また、当校の児童の実態として、無気力で消極的な児童や、絶えず他の児童とトラブルを起こし、時には大きな生徒指導上の問題を起こしてしまう児童がいる。
これらの課題に対し、あらゆる教育活動の中で自己有用感を高めていくこと、さらに他者を思いやること、「差別をしない、許さない」という態度や実践力を育てていくことを課題解決のための視点として据えた。
そのために、全校体制で構成的グループエンカウンターや縦割り班活動を中心として児童同士の関わりを深め、まずは全校児童が関わり合うための共通の土台をつくっていく。
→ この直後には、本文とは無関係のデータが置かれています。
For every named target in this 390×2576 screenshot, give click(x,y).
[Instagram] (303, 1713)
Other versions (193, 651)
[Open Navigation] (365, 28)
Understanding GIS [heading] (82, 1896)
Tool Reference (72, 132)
そのうえで、「差別をしない、許さない」という態度や実践力を育てるために、同和教育の視点に立った授業実践に取り組み、被差別者の思いを他人事ではなく、自分事として考えさせることが大切である。その手だてとして、「学年の発達段階に即した系統的・計画的な人と関わり、人や地域に学ぶ授業」としてゲストティーチャーと関わる場を意図的に設定することを提案する。
本研究から、縦割り班活動やSGEに計画的に取り組み、行事や活動後に、同じ縦割り班や学級、学年の友達にメッセージカードを渡し、互いのよさを認め合うことは、望ましい関係づくりに有効であると考える。また、人と関わることで、資料だけでは理解しにくい状況や思いが自分事となり、実感や共感を伴って学習することができた。
人や資料から教師が何を学ばせたいのか、はっきりと決めておかないと授業の焦点が定まらない。教師がこれを学ばせたいという強い思いをもつことが大切である。